Go over the records and count each line that has the string "avatar". Give the number and nothing else.

------------------------

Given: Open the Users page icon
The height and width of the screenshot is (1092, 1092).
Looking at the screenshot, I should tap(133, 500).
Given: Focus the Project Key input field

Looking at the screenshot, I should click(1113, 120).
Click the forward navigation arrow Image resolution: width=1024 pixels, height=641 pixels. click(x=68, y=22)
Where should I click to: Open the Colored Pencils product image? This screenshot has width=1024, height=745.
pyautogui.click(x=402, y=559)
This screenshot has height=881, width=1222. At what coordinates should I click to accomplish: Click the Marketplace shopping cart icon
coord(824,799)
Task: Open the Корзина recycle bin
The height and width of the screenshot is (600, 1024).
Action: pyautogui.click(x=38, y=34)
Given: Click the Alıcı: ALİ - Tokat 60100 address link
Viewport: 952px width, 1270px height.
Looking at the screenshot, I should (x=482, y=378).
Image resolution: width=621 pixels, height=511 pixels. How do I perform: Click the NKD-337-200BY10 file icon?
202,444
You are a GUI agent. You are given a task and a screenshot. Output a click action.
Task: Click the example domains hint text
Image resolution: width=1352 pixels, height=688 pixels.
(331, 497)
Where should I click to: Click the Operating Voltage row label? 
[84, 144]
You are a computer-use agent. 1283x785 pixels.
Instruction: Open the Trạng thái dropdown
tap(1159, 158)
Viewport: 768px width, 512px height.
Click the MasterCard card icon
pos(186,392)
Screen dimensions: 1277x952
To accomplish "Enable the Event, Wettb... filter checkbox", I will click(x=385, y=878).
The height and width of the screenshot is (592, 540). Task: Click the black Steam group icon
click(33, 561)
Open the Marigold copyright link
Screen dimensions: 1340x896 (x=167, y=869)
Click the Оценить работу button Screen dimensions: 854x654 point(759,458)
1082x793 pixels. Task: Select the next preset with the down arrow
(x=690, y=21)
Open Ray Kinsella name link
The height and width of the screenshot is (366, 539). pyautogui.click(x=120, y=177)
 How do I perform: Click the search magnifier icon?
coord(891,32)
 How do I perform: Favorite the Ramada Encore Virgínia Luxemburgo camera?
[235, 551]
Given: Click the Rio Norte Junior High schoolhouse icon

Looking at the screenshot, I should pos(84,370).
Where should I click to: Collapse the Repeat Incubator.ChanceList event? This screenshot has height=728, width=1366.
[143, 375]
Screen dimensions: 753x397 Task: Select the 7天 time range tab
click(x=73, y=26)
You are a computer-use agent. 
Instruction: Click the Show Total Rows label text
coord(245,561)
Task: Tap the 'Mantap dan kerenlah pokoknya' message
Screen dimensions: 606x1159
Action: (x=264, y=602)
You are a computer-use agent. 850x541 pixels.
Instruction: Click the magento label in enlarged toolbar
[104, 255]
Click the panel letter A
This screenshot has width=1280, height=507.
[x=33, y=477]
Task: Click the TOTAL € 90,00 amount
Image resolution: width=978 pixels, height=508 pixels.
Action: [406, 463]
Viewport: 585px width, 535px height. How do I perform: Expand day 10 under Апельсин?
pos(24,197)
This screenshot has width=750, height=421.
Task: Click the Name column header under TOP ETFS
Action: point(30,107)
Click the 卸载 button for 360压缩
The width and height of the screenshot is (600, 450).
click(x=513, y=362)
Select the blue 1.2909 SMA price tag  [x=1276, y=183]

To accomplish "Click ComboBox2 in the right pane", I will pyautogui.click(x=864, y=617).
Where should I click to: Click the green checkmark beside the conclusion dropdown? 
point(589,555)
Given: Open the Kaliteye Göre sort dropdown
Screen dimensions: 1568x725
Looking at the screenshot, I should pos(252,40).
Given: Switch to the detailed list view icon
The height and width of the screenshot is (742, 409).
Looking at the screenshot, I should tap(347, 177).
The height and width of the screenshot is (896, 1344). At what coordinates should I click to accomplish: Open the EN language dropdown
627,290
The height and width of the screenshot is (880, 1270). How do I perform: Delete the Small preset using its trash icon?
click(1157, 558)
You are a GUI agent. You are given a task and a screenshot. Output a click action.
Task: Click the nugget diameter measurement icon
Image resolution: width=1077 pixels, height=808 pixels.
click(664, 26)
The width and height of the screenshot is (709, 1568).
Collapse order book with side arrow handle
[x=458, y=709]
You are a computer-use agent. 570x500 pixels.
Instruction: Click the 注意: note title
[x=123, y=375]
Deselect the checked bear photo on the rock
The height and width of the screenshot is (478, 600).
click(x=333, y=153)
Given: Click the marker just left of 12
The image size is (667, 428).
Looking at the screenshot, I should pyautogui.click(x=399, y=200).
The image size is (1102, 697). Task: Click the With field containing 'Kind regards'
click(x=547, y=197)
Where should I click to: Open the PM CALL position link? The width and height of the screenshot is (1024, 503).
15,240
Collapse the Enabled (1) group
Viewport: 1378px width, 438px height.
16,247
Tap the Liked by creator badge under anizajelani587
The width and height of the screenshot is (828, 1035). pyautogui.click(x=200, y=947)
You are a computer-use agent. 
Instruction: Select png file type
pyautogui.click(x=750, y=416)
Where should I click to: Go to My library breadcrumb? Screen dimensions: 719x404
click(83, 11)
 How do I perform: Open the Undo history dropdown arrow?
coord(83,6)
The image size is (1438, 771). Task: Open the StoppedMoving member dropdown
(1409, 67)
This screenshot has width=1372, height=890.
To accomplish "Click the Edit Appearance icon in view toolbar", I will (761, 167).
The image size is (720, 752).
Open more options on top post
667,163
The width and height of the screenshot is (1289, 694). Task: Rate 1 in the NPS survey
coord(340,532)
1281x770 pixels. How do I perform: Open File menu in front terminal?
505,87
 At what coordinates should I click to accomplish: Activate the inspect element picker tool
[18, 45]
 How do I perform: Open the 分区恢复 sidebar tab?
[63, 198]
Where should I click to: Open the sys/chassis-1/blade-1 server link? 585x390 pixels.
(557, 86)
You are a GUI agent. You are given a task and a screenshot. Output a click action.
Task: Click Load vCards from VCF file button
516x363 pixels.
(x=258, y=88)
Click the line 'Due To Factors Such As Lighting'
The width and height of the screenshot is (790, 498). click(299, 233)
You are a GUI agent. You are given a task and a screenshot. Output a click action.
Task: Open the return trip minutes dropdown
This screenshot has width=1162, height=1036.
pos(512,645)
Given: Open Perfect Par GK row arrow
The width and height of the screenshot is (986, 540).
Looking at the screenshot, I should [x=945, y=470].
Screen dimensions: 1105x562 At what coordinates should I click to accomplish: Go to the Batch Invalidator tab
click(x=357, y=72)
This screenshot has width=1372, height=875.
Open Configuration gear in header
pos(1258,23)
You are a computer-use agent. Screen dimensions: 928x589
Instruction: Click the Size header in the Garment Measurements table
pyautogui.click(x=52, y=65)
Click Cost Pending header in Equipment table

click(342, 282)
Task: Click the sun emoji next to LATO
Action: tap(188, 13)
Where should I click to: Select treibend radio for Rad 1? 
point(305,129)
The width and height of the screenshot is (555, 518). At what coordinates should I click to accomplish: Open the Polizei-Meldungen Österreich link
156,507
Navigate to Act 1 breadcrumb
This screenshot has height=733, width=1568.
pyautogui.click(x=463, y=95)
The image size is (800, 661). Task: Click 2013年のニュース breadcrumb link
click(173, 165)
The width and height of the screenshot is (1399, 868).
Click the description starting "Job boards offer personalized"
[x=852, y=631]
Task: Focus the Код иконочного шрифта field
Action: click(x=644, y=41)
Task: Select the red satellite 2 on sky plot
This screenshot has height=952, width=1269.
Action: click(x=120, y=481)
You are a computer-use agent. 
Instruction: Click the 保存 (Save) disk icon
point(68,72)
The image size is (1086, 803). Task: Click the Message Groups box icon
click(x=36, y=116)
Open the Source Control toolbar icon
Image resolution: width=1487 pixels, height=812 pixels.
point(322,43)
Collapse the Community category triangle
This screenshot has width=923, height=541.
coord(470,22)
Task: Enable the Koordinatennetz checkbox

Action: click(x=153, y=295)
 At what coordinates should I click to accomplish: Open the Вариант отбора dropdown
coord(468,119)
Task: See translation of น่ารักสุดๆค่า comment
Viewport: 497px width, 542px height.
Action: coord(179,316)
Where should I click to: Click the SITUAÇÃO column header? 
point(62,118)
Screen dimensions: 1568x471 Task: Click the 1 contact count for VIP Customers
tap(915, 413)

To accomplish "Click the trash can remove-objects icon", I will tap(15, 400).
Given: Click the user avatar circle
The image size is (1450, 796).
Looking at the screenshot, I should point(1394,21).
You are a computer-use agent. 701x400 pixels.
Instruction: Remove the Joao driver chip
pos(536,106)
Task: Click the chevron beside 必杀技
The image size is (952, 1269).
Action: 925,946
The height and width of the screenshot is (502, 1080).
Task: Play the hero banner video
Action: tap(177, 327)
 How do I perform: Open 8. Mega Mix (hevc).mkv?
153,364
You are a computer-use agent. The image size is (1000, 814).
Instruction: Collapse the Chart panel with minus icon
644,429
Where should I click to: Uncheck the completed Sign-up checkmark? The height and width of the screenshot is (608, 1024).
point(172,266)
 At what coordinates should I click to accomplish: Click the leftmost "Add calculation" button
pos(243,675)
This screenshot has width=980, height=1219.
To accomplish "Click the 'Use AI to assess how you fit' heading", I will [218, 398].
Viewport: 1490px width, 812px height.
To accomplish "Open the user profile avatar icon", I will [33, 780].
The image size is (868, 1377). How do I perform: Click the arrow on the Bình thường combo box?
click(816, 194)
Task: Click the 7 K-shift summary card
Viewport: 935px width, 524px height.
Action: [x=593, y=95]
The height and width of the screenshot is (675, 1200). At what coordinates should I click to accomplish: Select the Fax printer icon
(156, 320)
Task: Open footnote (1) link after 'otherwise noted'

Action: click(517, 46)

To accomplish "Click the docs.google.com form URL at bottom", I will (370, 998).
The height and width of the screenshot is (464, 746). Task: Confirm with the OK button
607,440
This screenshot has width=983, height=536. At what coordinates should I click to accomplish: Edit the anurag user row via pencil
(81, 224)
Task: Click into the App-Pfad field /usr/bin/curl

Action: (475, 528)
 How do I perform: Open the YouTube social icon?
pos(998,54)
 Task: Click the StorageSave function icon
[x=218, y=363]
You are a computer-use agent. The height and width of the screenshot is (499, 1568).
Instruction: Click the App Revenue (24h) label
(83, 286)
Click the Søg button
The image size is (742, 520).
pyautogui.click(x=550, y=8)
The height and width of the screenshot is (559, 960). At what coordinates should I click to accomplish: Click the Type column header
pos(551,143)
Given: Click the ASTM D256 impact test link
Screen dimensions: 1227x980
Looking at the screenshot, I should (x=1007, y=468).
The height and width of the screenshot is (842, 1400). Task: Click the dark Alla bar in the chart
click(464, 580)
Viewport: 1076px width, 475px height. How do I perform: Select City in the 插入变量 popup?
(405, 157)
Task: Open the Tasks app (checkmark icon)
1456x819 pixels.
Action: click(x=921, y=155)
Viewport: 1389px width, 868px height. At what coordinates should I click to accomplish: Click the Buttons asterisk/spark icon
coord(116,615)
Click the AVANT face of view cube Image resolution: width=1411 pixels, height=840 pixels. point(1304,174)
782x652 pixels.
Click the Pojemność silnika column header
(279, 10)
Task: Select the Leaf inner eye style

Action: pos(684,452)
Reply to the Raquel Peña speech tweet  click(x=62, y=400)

------------------------

Expected answer: 2